2. Linebacker depth.  That this hasn't traditionally been an outstanding element of the team hasn't hurt them too terribly, but with Curtis Lofton's departure and the recently-announced injury of Lofa Tatupu, the Falcons' best two linebackers are Sean Weatherspoon and, um ... Robert James, I guess?  Do those names strike fear in your heart?  (Sadly, Falcons fans are nodding for the wrong reasons.  Opponents, not so much.)  Before Tatupu went down, Atlanta would have been thin but functional at the position.  Now, bolstering the LB corps quickly is of paramount import.

3. Left Tackle.  Left Tackle.  Left Tackle.  Pray for a miracle emergence from draft pick Lamar Holmes in camp, but if it doesn't happen, do something. Trade, beg, barter, visit a crossroads at midnight, whatever.  Here's an incomplete list of possible starters at left tackle that would be better than Will Svitek and Sam Baker:
  • A cow.  Preferably one of the Chick-fil-A mascots, as they'll feel comfortable Atlanta, can't accidentally eat the Georgia Dome's artificial turf, and appear to be bovines of above-average intelligence. 
  • Former Falcons coach Dan Reeves.
  • Russell Brand.  (Won't help protect Matt Ryan, but only good can come of having him repeatedly trampled into the turf.  I hate Russell Brand.)
  • The Kia that Blake Griffin jumped over in the Slam Dunk Contest.  Uvo definitely plays funk better than Will Svitek, and might, in fact, play left tackle better too.  
  • Blake Griffin.
  • A Sam-Baker-shaped patch of air.  Roughly as effective as a patch of air actually occupied by Sam Baker, but with zero salary cap ramifications.
  • Bartleby the Scrivener.  Sure, a fictional 19th-century longhand document copier won't do much good against NFL defensive ends, but at least he'll have a ready-made answer for every media question he's ever asked.  "Why didn't you block Da'Quan Bowers on 2nd and 8?"  "I preferred not to."    
  • My 87-year old grandpa.
  • You, if you're reading this ... unless you're Will Svitek or Sam Baker.                                                                        
4. Let it rip.  The NFL is a passing league, and the Falcons have the personnel to be highly effective in that vein.  (Entirely contingent upon successfully fulfilling wish # 3.)  You've got Roddy White and Julio Jones as elite vertical threats, an excellent-when-healthy (and woefully underutilized) slot receiver in Harry Douglas, intriguing young hybrid backfield player Jacquizz Rodgers, and Tony Gonzalez, who is only the best tight end of all time.  Matt Ryan will never be Tom Brady, but he's more than capable of maximizing the efficacy of all those weapons if given the opportunity.  Dirk Koetter needs to bring some of his fearless aerial creativity to bear this season.  I don't mean air it out all the time, but utilizing more spread formations and a complex screen game, mixed with Julio and Roddy's abilities to fly, should make Atlanta a dangerous proposition for opposing defenses.

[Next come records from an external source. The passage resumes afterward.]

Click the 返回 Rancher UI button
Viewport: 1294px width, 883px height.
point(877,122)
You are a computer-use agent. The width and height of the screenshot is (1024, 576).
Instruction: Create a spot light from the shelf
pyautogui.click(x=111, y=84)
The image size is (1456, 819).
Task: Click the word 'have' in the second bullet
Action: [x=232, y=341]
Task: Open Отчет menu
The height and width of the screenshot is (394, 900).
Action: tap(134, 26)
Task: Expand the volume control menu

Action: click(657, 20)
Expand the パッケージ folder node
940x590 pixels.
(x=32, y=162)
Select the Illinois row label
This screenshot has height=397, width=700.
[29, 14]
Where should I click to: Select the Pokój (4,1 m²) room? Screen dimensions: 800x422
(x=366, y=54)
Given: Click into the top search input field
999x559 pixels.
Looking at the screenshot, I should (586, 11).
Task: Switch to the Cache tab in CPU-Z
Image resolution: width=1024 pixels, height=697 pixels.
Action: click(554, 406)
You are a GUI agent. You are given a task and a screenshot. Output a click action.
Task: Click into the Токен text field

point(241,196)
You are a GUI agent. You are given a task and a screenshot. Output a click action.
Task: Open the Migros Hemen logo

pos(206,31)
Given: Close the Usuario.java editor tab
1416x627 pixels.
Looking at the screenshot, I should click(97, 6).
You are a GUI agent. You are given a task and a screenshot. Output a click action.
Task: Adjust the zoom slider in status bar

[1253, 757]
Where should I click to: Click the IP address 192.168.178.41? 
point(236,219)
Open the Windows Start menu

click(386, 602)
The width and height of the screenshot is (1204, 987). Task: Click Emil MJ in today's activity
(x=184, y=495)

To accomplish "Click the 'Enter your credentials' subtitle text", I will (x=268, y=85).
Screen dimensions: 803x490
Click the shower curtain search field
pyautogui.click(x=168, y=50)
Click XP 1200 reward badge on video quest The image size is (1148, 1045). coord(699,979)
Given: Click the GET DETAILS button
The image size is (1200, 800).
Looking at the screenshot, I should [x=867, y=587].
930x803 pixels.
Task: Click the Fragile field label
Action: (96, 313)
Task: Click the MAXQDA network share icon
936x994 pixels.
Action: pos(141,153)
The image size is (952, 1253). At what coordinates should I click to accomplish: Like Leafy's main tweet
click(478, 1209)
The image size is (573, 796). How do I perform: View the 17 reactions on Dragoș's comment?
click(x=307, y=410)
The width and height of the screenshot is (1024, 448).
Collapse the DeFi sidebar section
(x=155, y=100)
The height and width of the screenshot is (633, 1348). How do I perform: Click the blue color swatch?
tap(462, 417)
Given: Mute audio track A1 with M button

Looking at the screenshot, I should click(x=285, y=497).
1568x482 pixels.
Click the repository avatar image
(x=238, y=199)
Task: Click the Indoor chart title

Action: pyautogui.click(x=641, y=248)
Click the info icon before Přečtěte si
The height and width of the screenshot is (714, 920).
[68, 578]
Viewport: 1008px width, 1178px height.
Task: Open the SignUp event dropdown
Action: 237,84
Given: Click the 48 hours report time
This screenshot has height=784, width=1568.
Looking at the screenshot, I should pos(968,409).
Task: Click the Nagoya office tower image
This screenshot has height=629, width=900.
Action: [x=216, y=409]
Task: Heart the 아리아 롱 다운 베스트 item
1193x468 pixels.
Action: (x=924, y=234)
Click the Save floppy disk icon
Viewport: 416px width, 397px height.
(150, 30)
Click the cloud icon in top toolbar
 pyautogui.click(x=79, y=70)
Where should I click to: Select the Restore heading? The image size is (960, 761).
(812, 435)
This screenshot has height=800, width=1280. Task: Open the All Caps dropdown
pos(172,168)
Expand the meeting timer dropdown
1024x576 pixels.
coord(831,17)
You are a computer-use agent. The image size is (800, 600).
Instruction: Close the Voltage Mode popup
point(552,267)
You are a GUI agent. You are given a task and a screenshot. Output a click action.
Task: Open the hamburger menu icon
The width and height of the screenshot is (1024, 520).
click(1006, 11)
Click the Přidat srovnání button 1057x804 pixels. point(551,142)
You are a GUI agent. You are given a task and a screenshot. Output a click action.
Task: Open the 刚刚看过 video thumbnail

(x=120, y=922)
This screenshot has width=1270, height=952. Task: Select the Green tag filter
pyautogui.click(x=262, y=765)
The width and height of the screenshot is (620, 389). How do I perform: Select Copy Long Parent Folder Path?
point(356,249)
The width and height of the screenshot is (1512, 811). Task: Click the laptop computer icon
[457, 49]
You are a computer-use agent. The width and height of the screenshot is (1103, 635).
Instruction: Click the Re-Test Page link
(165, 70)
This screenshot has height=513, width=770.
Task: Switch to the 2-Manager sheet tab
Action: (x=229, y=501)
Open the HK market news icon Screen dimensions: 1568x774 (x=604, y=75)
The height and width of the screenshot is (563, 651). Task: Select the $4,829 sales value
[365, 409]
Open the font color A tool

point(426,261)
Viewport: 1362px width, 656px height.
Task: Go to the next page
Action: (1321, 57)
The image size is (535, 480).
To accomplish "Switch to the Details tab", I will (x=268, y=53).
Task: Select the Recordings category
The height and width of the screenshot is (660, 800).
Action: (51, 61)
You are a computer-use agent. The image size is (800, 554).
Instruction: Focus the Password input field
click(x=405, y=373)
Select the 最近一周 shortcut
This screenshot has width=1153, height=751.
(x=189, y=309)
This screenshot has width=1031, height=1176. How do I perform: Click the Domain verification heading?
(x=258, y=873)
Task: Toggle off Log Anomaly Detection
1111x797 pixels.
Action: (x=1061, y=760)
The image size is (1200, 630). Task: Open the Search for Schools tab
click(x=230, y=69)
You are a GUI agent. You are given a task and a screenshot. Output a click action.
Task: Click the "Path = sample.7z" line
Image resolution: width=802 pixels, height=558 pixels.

5. Mike Smith needs electroshock therapy any time he even contemplates Turner-up-the-gut on 4th and short.  YOU DON'T HAVE OVIE MUGHELLI CLEARING HOLES ANYMORE MIKE!!!  THAT WON'T WORK!!!.  Ahem, sorry.  Bad memories.  Bad, bad memories.  /recalls O.T. against the Saints and playoff game against NY last season.  *cringes.*

There you go.  Five wee wishes.  A pentagram of paltry requests.  A quintet of quintessential queries. It's not too much to ask.  Right?